• _Problem to solve_: All of the data should be copied exactly, with the pictures left out.

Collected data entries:
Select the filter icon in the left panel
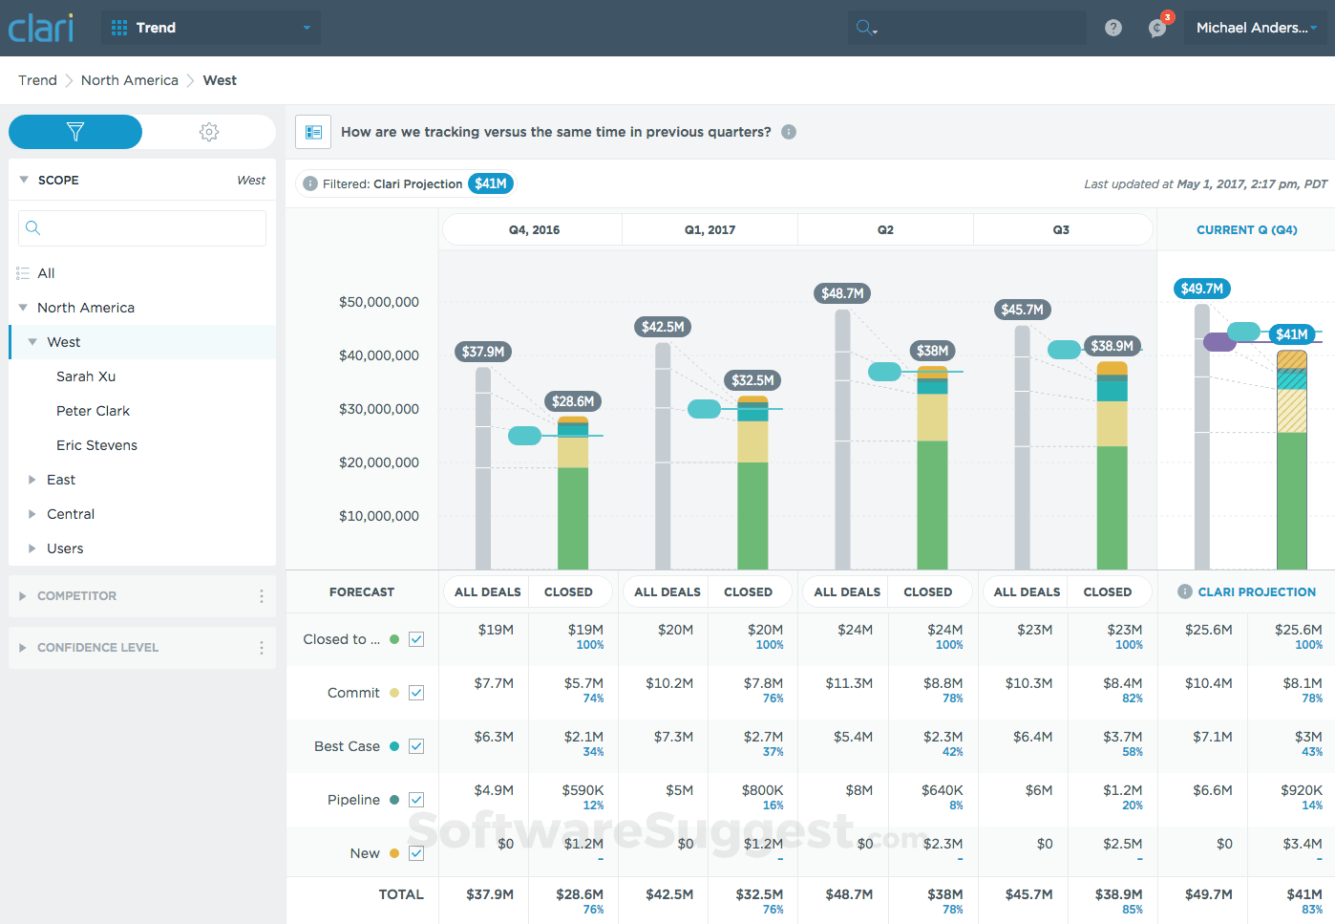The image size is (1335, 924). tap(74, 131)
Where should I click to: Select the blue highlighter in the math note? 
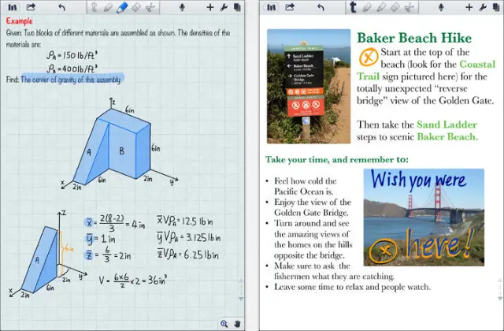click(122, 7)
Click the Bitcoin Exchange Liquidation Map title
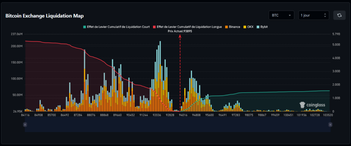The height and width of the screenshot is (146, 351). [44, 16]
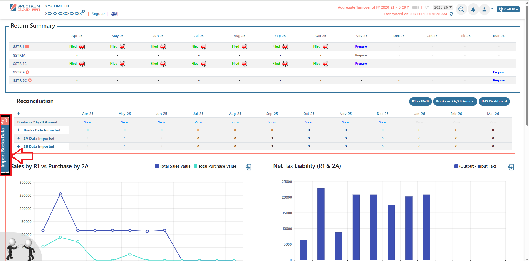This screenshot has width=529, height=261.
Task: Click the sync refresh icon beside last synced time
Action: (x=451, y=14)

• _Output of the exercise_:
Select the filter icon in the left panel
The image size is (1335, 924). tap(74, 131)
Where should I click to: Select the blue highlighter in the math note? 
click(122, 7)
Click the Bitcoin Exchange Liquidation Map title
The height and width of the screenshot is (146, 351). [44, 16]
This screenshot has width=529, height=261.
Task: Click the sync refresh icon beside last synced time
Action: (x=451, y=14)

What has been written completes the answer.